Los siete pecados capitales del Imperio Alemán en la Primera Guerra Mundial: 7° La verdadera puñalada

A fines de abril de 1918, concluida la ofensiva alemana, era el momento de reconocer la derrota y sacar conclusiones. La ofensiva le costó a Alemania miles de hombres irremplazables, y el frente quedó debilitado; una nueva ofensiva era imposible. Por su parte, los norteamericanos llegaban de a miles cada mes; en octubre de 1818 hubo un millón y medio de soldados de EEUU en Francia.

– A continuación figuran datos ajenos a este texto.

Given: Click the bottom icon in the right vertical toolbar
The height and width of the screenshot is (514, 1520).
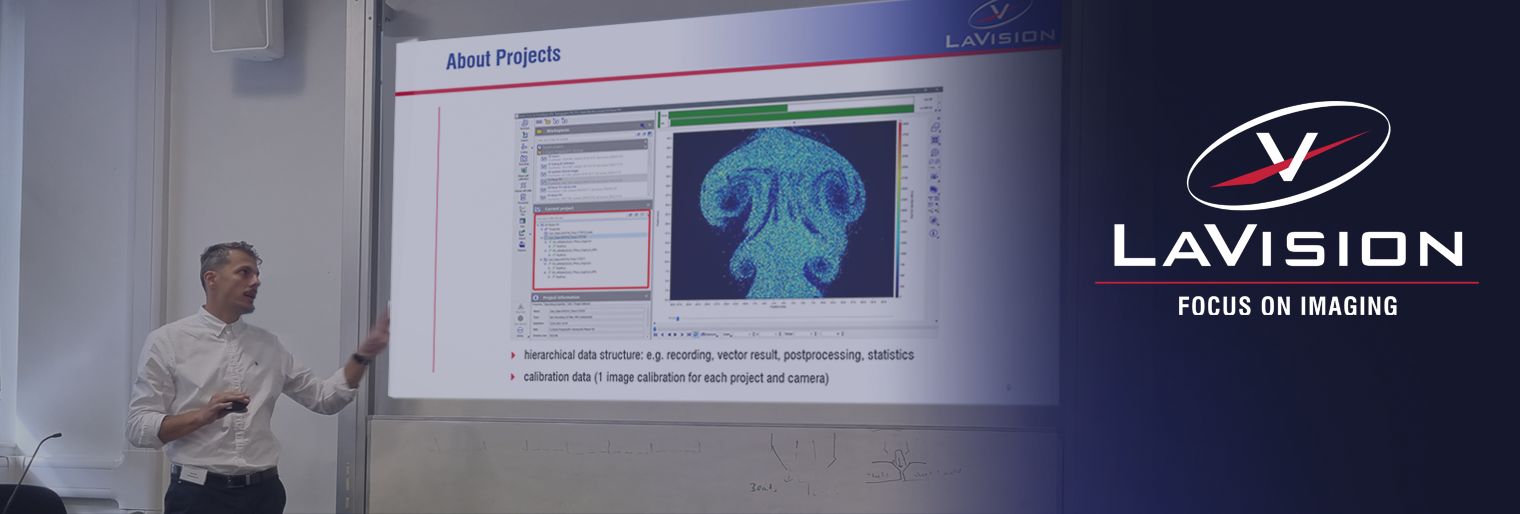Looking at the screenshot, I should coord(933,233).
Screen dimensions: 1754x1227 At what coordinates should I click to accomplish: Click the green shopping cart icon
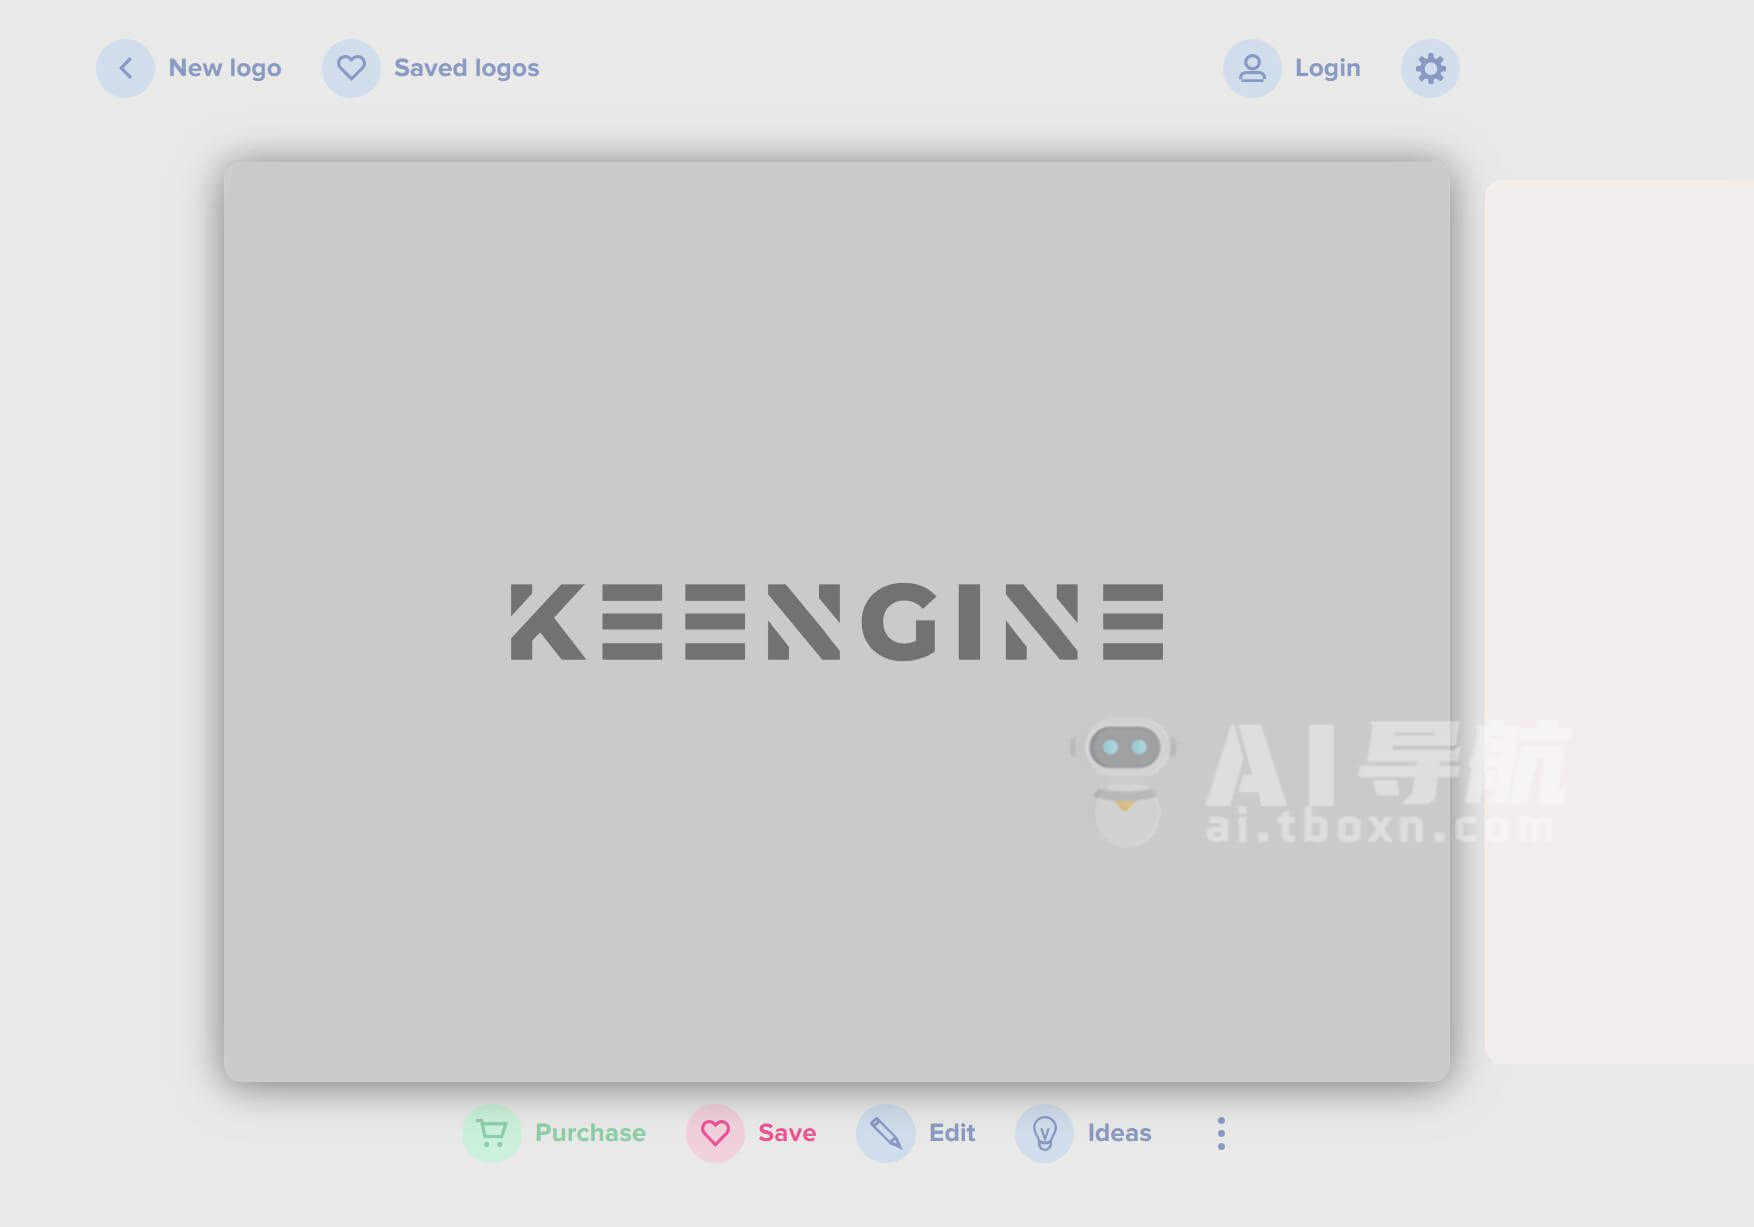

Tarde o temprano la dormida superpotencia –y sus frescos y descansados hombres– acabaría copando cualquier resistencia germana.


En mayo de 1818 los alemanes contaban con unos cuatro millones de soldados, tres millones en el Oeste y uno en el Este. Eran tropas cansadas y extenuadas, aunque invictas, y serían capaces de resistir al menos por un año, más no lanzarse a una nueva ofensiva. En efecto, desde el punto de vista militar era necesario reducir el frente occidental y movilizar defensas en el sur. Desde el punto de vista político había que ceder ante los aliados y así evitar, en rigor, imposiciones más duras en caso de pérdida total. En síntesis, Alemania debía retirarse de Francia, Bélgica y Luxemburgo y, a ser posible, de Alsacia y Lorena. Sin embargo, la incapacidad interna de reconocer ante sí mismos la realidad y asumir el fracaso de sus planes les inhibía concebir algún plan para la defensa del país (que hubiese sido tal vez popular) y una retirada estratégica de las fuerzas en el frente occidental.


La derrota alemana de 1918 se produjo en tres fases: desde fines de abril a mediados de junio, tiempo en que ni el enemigo ni el pueblo alemán sabían que el fin estaba cerca; desde julio a fines de septiembre, tiempo de las derrotas militares germanas y las retiradas forzosas, los aliados comenzaron a caer y el pueblo constató la difícil situación: Ludendorff fue ahora consciente de la derrota, pero se empeñó en mantener Bélgica y parte de Francia; la última fase comenzó el 29 de septiembre, cuando el mando del Ejército obligó al Gobierno imperial vía ultimátum a pedir a Wilson un alto al fuego, fue entonces cuando todos supieron todo. Ludendorff, que ya a esas alturas controlaba Alemania.
Soldados británicos en una trinchera durante 
la Batalla de Cambrai (1818)

Tanque británico Mark IV

En síntesis, Haffner culpa a Ludendorff de no tomar el camino adecuado. Ludendorff debió abandonar Francia y Bélgica a principios de mayo con el fin de organizar la defensa del Rin, algo lógico desde el punto de vista militar y diplomático, pues su única esperanza era alcanzar una paz vencedora, la cual sólo desde una posición fuerte podría lograr. Sin embargo, como se nombró anteriormente, no quiso abandonar Bélgica ni Francia. El último error más grave de Ludendorff fue pedir públicamente y sin ningún tipo de preparación política, el alto al fuego el 29 de septiembre, lo que desmotivó a la nación y evidenció a los aliados la debilidad germana, lo que, a la postre, determinaría la dureza de las condiciones de paz y las retribuciones de guerra.

Ya en noviembre las principales autoridades del Imperio se habían marchado (Guillermo II, los ministros burgueses, el Canciller, incluso Ludendorff). Sólo quedaron en el gobierno los socialdemócratas "enemigos del Reich y de la guerra"; ellos tuvieron que gobernar con la derrota encima. Un año después, muchos de los que huyeron regresaron acusando a los socialdemócratas de traidores, quienes habían "apuñalado por la espalda al frente victorioso" y provocado la derrota. Miles de alemanes, confusos y perturbados por la inesperada derrota, buscando culpables, atribuyeron la culpa a los socialdemócratas (así como a los judíos y los masones). Los culpables, que volvieron de una vergonzosa huida, dividieron al país y lo volvieron contra sí mismo; esa fue la verdadera puñalada.


Fuente: Haffner, S. (1964) Los siete pecados capitales del Imperio Alemán en la Primera Guerra Mundial.